Improving Vectorization for Loops with Control Flow

Ashutosh Nema & Anupama Rasale
AMD Compilers Team
Vectorization Of Conditional Statements

• Auto-vectorization is an essential compiler optimization.

• In the presence of control flow, it gets challenging.

• Generally, compilers deploy if-conversion and code flattening approach to vectorize control flow.

• These approaches sometimes suboptimal and leave an optimization opportunity on table.

Example:
```c
for (unsigned i = 0; i < len; i++) {
    if (X[i])
        A[i] = B[i] + C[i];
}
```
Current State Of Loop Vectorization

• LLVM already supports the vectorization of conditional statements.

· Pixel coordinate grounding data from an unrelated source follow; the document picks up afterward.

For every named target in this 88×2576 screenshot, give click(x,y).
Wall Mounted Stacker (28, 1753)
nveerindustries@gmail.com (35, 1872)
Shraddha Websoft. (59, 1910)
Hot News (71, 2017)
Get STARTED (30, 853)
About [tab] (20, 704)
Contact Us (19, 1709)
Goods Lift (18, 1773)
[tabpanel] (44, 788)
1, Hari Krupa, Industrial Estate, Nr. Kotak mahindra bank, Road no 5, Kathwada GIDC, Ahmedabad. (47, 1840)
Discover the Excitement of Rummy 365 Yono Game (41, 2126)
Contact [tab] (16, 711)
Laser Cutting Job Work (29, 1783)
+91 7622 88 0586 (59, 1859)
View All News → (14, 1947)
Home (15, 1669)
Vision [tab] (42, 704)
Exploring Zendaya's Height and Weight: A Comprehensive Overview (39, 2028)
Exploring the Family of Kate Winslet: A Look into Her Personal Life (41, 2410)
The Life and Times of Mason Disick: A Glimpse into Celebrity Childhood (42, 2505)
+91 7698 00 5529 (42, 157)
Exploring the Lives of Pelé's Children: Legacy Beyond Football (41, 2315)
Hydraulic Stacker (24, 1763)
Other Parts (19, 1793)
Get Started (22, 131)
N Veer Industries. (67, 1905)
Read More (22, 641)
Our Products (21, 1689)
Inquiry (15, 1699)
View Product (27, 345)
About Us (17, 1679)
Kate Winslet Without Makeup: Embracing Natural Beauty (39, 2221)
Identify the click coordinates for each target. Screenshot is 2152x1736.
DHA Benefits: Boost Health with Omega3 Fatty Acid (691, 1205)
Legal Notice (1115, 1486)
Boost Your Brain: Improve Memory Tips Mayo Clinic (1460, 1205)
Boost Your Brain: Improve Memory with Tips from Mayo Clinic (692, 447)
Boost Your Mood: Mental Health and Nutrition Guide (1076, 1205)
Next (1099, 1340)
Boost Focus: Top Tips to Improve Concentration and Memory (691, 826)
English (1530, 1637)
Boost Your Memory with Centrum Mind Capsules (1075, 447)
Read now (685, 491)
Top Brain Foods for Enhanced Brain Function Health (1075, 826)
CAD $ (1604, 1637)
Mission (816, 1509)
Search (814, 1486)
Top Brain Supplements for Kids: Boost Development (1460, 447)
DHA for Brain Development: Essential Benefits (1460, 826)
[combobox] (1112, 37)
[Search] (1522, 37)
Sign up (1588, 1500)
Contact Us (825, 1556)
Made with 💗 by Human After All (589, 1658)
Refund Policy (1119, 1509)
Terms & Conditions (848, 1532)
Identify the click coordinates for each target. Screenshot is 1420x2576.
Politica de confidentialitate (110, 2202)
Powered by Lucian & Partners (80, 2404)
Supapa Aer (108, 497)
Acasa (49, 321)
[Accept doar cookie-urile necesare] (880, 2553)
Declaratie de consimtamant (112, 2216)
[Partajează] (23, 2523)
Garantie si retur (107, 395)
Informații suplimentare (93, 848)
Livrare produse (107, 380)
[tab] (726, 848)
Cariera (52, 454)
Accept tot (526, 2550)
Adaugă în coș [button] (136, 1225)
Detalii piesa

• LLVM auto vectorization techniques deploy flattening of control flow where the guarded code is executed in all the paths with the help of predicated mask instructions.
Flattened Style Vectorization

Example:
```c
for (unsigned i = 0; i < len; i++) {
    if (X[i])
        A[i] = B[i] + C[i];
}
```

vector.body:  ; preds = %vector.body, %vector.ph
  %index = phi i64 [ 0, %vector.ph ], [ %index.next, %vector.body ]
  %0 = getelementptr inbounds i32, ptr %X, i64 %index
  %wide.load = load <8 x i32>, ptr %0, align 4, !tbaa !5
  %1 = icmp ne <8 x i32>, %wide.load, zero
  %2 = getelementptr i32, ptr %B, i64 %index
  %wide.masked.load = tail call <8 x i32> @llvm.masked.load.v8i32.p0(ptr %2, i32 4, <8 x i1> %1, <8 x i32> poison), !tbaa !5
  %3 = getelementptr i32, ptr %C, i64 %index
  %wide.masked.load15 = tail call <8 x i32> @llvm.masked.load.v8i32.p0(ptr %3, i32 4, <8 x i1> %1, <8 x i32> poison), !tbaa !5
  %4 = add nsw <8 x i32>, %wide.masked.load15, %wide.masked.load
  %5 = getelementptr i32, ptr %A, i64 %index
  tail call void @llvm.masked.store.v8i32.p0(<8 x i32> %4, ptr %5, i32 4, <8 x i1> %1), !tbaa !5
  %index.next = add nsw i64 %index, 8
  %6 = icmp eq i64 %index.next, %n.vec
  br i1 %6, label %middle.block, label %vector.body, !llvm.loop !9
Challenges With Flattened Code

• The flattened code at runtime execute the instructions in all control paths unconditionally.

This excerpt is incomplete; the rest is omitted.